_WORK INSTRUCTIONS_
From the records below, state how many lines hold the string "heading", without any other text.

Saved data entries
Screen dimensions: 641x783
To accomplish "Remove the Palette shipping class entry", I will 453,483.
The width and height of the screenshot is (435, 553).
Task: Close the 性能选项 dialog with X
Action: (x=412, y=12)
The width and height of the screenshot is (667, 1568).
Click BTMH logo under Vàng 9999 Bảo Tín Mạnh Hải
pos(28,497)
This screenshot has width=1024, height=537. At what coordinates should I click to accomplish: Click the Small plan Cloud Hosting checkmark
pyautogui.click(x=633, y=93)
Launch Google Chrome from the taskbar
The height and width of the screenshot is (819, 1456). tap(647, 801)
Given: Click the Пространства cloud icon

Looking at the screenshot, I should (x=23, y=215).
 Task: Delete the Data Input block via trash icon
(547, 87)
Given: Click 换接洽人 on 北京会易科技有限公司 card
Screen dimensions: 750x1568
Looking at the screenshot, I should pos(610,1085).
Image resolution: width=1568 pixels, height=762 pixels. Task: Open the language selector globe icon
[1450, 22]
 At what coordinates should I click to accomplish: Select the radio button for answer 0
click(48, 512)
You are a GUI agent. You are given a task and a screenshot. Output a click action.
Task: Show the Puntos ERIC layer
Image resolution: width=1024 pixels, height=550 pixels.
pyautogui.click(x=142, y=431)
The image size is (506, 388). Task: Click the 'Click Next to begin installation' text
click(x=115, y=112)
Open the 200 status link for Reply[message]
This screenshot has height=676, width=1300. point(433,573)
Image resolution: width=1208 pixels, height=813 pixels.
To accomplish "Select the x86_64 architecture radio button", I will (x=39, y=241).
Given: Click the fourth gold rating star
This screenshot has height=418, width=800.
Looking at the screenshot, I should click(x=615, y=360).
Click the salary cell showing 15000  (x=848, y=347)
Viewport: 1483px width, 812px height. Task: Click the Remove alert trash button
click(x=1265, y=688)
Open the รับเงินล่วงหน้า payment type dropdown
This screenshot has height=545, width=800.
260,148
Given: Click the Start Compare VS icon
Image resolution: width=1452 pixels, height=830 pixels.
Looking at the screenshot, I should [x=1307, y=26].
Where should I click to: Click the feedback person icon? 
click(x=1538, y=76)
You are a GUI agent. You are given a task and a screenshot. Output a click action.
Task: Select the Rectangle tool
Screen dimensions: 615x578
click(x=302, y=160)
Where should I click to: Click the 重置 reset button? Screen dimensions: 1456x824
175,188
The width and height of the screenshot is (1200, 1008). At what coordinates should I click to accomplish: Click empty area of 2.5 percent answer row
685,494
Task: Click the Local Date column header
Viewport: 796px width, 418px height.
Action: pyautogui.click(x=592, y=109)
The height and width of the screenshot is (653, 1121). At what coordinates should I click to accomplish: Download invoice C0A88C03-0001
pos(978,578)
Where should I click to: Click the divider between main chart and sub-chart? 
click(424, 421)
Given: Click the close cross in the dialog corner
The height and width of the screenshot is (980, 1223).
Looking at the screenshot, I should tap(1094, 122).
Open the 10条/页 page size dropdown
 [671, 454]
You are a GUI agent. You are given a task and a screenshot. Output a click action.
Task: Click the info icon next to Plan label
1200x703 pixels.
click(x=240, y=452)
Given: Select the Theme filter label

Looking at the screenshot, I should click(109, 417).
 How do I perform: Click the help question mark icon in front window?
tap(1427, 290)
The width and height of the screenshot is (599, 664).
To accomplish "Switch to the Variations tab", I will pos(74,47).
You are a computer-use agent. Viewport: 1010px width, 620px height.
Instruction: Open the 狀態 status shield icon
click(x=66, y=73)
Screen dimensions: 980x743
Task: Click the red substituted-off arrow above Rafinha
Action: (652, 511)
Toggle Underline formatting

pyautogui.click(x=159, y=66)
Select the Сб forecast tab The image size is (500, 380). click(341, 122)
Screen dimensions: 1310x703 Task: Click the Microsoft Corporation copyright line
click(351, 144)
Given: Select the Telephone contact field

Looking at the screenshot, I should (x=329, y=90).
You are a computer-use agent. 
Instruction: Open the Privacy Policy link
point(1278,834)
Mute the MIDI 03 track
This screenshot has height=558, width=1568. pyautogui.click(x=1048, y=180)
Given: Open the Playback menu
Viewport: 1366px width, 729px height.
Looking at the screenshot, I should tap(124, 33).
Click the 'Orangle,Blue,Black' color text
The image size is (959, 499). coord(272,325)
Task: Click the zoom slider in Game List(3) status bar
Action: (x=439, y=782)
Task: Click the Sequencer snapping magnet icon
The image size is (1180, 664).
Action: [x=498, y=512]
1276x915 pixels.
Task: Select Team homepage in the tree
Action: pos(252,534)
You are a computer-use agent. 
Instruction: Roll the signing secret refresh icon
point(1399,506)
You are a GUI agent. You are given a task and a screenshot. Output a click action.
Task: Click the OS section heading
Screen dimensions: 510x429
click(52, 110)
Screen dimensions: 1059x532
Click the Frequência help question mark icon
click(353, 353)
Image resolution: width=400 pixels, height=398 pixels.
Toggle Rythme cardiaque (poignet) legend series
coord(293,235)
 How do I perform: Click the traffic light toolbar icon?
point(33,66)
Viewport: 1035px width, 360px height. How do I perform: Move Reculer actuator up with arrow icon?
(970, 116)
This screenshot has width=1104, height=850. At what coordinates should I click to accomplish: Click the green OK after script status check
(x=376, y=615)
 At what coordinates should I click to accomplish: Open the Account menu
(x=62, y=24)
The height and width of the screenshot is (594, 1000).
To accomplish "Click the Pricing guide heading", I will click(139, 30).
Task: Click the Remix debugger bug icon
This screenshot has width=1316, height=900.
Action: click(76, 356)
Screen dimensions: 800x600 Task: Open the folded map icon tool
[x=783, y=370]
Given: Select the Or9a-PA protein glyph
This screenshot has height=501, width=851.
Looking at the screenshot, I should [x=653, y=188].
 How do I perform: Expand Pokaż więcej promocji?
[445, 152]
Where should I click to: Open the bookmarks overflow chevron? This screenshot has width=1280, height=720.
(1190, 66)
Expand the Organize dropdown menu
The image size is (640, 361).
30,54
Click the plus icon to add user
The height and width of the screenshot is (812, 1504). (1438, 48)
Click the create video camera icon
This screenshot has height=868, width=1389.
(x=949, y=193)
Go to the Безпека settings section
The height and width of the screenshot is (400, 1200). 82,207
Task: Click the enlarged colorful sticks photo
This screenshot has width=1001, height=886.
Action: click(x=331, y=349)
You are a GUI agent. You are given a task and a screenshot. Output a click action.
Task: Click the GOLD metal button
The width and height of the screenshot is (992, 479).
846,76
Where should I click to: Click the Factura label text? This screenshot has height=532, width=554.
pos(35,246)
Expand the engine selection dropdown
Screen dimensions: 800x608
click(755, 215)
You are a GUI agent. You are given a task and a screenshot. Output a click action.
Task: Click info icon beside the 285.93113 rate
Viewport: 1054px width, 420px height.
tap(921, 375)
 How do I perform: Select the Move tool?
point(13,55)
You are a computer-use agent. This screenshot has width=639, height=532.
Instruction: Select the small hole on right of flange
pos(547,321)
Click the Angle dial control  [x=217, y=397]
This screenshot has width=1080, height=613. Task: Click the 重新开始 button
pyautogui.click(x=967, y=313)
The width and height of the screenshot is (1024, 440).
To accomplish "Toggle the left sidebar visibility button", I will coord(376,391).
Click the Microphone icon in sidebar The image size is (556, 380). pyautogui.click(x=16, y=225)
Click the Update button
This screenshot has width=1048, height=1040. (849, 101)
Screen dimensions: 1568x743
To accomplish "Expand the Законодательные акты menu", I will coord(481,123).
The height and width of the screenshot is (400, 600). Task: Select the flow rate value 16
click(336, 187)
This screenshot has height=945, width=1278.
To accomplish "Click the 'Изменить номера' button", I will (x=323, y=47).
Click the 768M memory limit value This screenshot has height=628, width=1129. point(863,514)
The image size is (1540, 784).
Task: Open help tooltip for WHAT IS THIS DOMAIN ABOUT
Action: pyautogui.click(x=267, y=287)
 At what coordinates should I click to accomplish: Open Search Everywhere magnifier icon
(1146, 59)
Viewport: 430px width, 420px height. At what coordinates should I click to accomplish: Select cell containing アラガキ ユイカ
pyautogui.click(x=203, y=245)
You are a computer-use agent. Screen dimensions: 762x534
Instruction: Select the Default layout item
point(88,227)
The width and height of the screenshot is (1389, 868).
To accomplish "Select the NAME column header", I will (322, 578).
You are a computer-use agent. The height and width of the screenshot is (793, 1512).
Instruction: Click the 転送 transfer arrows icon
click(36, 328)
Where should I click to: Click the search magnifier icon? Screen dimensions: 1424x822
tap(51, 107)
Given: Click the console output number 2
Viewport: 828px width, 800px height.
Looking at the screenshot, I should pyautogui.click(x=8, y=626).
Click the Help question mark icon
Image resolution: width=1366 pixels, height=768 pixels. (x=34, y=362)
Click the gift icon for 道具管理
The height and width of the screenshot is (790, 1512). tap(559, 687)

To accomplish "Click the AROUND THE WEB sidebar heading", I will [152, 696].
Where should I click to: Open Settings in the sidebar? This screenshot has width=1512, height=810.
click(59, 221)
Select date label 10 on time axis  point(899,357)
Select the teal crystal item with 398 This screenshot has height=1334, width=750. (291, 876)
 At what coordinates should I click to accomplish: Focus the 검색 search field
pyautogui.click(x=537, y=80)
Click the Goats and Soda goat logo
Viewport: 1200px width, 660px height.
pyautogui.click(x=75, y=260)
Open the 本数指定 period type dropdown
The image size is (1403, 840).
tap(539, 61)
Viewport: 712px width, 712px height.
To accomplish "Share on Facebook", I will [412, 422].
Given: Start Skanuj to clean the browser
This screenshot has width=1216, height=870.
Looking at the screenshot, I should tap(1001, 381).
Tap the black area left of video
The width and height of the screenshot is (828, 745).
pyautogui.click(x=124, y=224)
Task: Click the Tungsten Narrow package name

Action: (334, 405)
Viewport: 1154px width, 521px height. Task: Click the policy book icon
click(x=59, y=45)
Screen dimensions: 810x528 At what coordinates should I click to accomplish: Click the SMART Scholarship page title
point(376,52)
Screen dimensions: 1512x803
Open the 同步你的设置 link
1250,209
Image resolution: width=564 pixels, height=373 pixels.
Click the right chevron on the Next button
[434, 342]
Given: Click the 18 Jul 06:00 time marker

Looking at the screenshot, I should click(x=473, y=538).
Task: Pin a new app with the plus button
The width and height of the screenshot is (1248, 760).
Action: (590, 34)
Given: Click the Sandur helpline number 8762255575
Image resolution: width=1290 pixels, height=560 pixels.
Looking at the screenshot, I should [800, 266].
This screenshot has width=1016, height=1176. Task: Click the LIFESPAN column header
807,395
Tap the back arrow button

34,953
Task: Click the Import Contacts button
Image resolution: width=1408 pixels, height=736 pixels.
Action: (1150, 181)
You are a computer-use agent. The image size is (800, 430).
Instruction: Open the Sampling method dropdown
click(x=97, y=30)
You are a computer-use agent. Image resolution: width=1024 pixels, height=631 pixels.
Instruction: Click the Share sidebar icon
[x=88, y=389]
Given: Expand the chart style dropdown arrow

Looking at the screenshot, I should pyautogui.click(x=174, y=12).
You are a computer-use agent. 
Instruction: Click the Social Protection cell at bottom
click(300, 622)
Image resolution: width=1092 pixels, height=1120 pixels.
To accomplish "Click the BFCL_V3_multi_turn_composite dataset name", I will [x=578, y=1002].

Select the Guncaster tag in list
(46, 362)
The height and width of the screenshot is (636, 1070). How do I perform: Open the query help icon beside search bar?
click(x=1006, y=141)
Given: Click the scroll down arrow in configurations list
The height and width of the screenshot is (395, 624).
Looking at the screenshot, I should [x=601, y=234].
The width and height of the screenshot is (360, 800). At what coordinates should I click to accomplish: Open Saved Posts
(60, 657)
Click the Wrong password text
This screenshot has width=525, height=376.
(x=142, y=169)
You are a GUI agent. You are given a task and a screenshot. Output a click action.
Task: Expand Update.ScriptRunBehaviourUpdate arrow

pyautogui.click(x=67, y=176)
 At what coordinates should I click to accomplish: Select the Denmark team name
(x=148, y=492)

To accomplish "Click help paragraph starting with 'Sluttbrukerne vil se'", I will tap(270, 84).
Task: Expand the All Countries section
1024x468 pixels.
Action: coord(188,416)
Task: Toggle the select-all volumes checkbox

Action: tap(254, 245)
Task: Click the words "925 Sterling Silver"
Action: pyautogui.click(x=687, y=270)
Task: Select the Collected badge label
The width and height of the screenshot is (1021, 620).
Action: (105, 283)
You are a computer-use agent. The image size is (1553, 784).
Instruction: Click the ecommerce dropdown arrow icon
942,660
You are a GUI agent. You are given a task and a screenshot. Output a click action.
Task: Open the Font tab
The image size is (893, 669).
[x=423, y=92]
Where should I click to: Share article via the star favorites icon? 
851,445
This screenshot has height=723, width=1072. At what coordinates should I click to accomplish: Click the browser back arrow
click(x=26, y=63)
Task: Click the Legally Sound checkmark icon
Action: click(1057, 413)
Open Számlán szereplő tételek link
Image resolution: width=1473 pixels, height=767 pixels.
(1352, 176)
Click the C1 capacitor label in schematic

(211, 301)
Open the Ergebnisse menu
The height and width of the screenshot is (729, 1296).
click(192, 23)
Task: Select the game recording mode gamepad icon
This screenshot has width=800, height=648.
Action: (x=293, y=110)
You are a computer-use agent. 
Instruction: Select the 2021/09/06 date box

_FINISHED TASK_
3